Thanks Big Foot, it's reassuring that you tell me this . Is that including what you get deducted for your housing and the portions that go to food, etc.?


----------



## Big Foot (17 Aug 2008)

Yes, though it is not including things like credit card bills, cell phone bills, things of that nature. Just remember though, it is doable just watch your finances.


----------



## JimMorrison19 (17 Aug 2008)

Sounds good. Credit cards and cell phones... not sure about those yet.


----------



## Radcliffe (16 Sep 2008)

Hey, I just got into ROTP, transferring from the reserves. Unfortunately my time in wasn't enough to keep my former OCdt pay and they just about cut it in half. However, qualifying for PLD makes it a pretty sweet deal anyway.

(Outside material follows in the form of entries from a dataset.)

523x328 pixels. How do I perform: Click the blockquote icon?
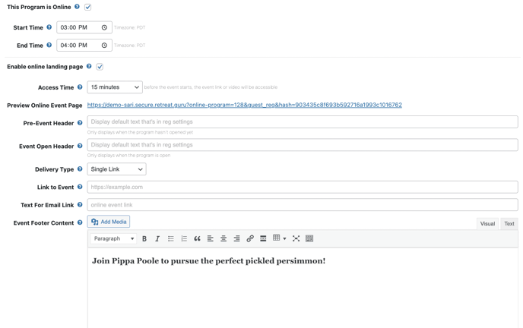point(197,238)
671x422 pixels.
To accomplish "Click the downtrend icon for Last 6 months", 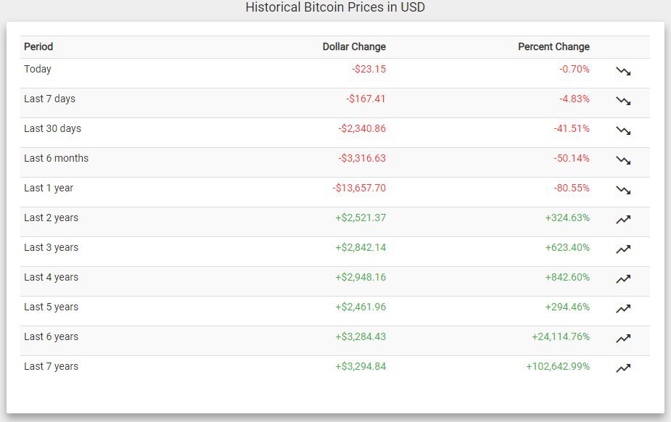I will tap(623, 160).
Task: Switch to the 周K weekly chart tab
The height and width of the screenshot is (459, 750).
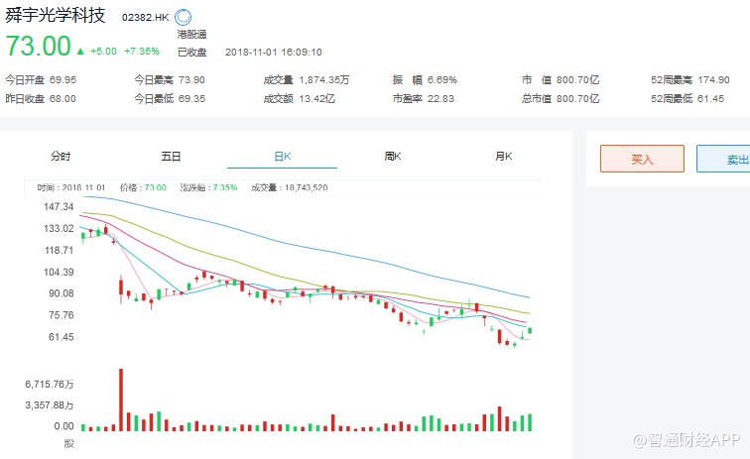Action: coord(392,156)
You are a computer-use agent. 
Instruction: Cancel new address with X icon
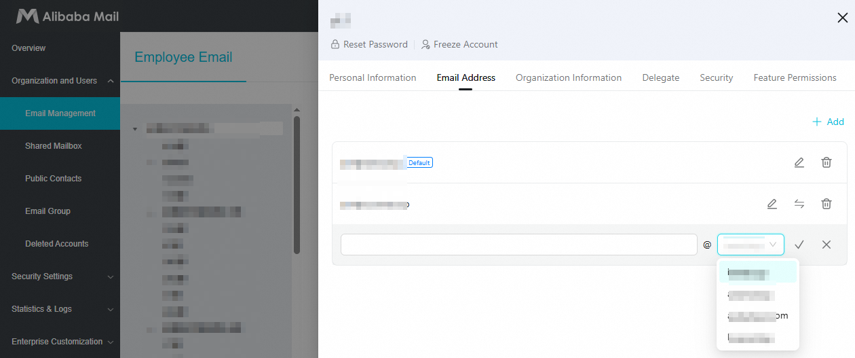pyautogui.click(x=826, y=245)
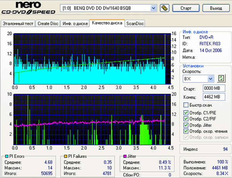Click the green refresh speed icon
232x178 pixels.
coord(221,78)
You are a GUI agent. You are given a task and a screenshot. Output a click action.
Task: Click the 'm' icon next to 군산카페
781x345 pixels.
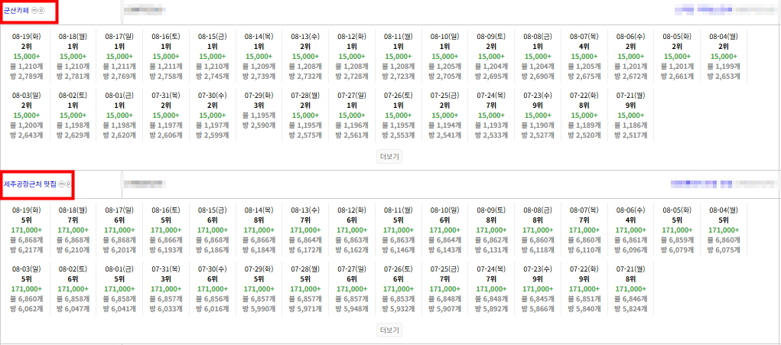pyautogui.click(x=35, y=11)
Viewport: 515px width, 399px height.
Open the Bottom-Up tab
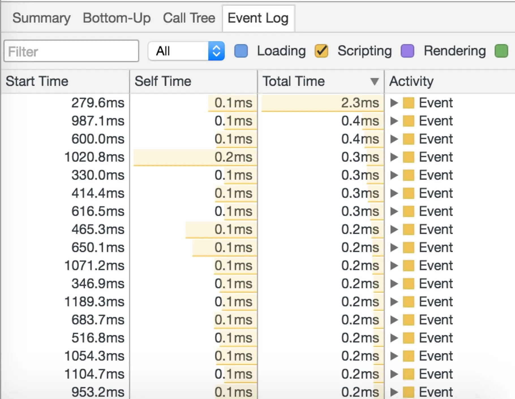(117, 18)
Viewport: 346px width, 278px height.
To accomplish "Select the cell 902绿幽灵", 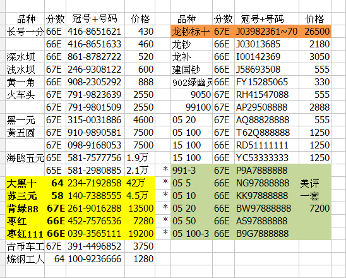I will tap(191, 82).
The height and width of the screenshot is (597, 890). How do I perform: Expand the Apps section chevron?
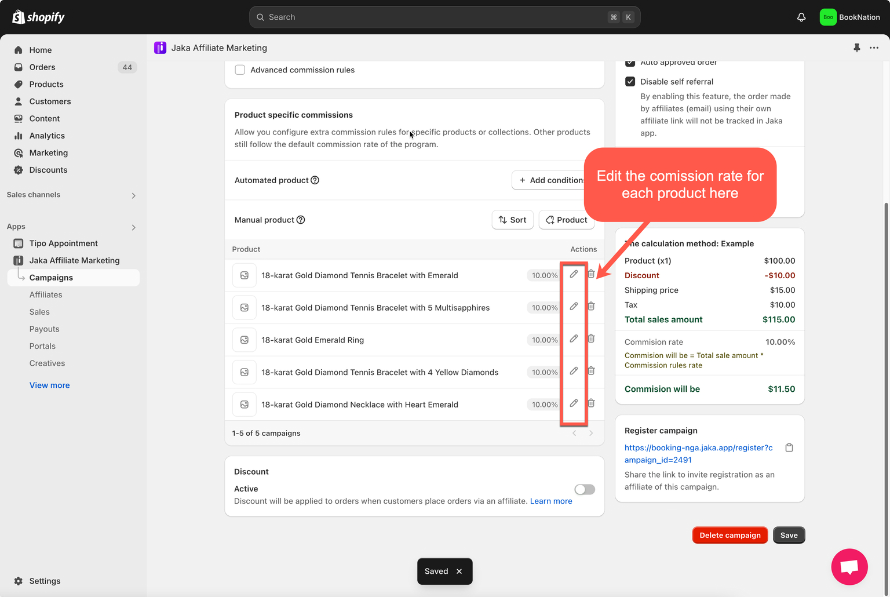pyautogui.click(x=133, y=227)
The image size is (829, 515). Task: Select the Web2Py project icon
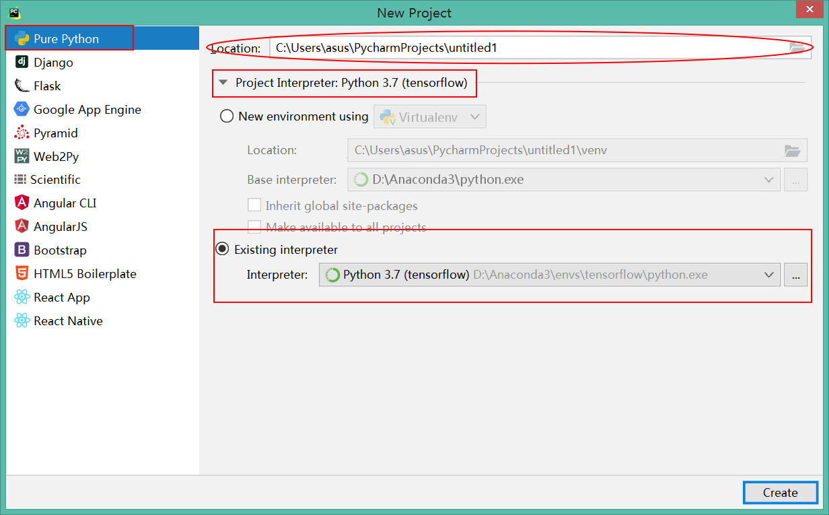22,156
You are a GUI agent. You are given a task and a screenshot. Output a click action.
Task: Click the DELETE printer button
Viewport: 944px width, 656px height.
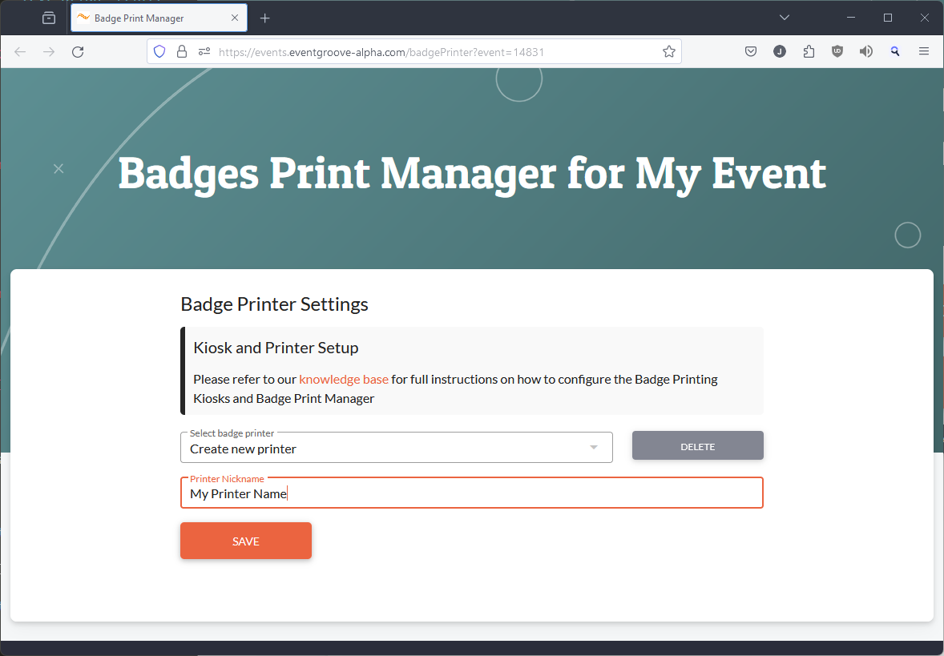[x=697, y=445]
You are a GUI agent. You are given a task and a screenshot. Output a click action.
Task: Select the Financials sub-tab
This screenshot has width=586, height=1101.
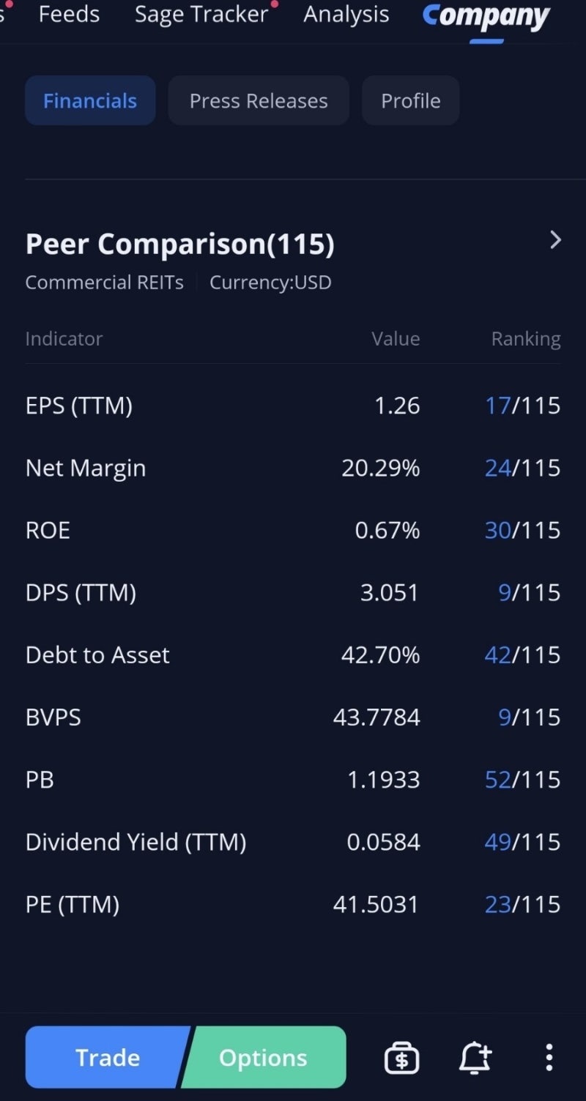90,101
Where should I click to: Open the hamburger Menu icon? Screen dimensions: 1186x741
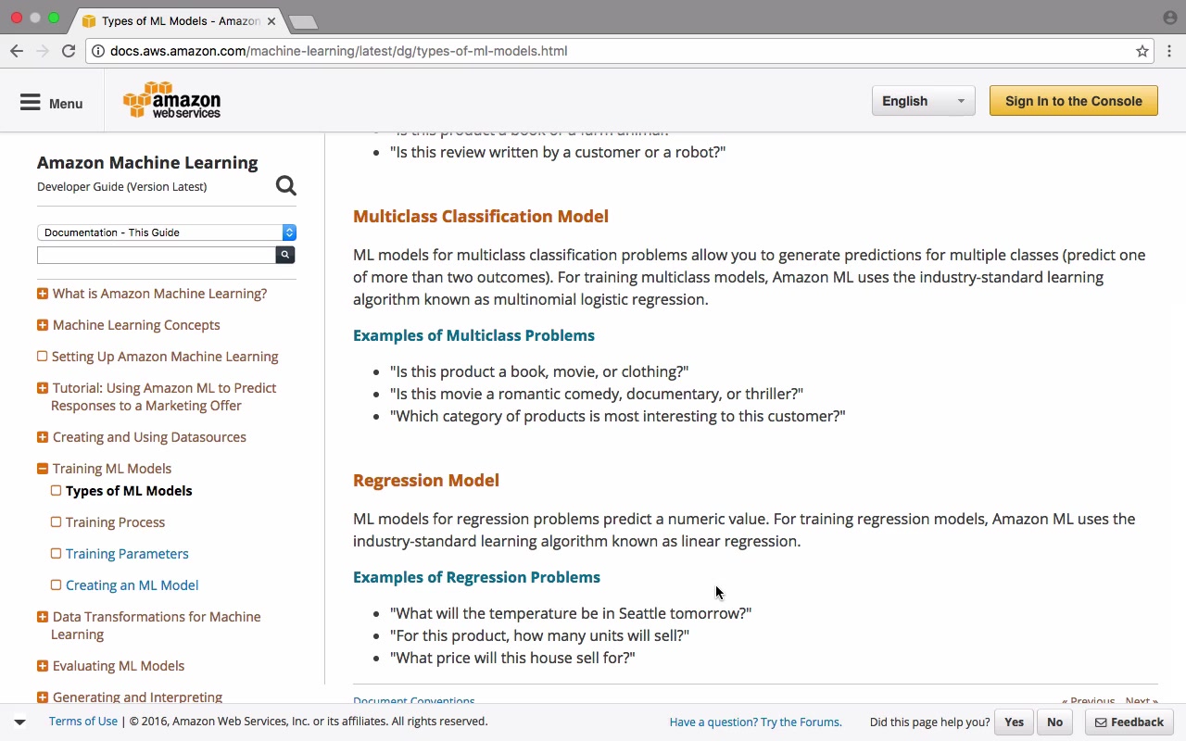(31, 103)
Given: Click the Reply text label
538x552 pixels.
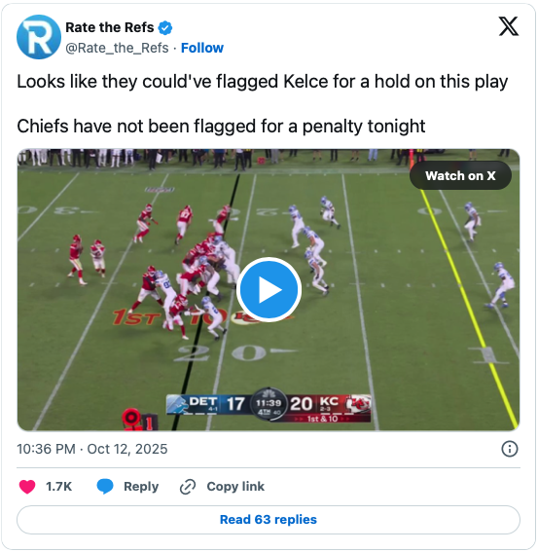Looking at the screenshot, I should tap(141, 487).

So today I went in to get paid, and they said that I pay about 40% taxes, which is a huge deduction for me that I didn't plan on, especially making <25 000. Is this similar to what most of you pay? I thought 40% tax was for like, wealthy people. But yeah. Please let me know.


----------



## Puss~in~Boots (16 Sep 2008)

It does seem a bit high. A problem that occurs with taxes is when an enrolment is processed late (ie. Enrolled in Aug but processed in Oct). It's hard to say speaking in general terms. All that I can tell you is that we do process tax adjustments back to the member if the taxes are wayyy out of whack. 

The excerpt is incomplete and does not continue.